#### [Records from a collection]
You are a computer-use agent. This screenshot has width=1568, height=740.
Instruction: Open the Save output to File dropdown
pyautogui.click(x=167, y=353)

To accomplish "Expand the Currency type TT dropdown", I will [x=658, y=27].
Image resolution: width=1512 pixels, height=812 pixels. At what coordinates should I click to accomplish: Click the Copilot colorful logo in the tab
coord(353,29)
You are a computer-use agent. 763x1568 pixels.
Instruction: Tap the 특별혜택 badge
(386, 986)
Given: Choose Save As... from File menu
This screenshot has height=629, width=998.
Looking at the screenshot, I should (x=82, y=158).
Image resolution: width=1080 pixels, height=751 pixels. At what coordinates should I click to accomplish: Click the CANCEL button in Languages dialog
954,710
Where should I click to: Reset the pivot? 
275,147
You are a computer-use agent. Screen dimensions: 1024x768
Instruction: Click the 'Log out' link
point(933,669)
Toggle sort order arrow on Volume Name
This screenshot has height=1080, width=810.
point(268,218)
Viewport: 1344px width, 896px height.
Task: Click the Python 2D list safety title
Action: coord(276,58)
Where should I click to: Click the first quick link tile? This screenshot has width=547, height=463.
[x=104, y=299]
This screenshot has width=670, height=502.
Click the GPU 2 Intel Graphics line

#### [THE TASK]
Copy each line of the data above that holds "computer".

#### [SOLUTION FOR THIS EXERCISE]
You are a computer-use agent. This screenshot has width=1568, height=740.
You are a computer-use agent. 763x1568 pixels.
You are a computer-use agent. Screen dimensions: 1024x768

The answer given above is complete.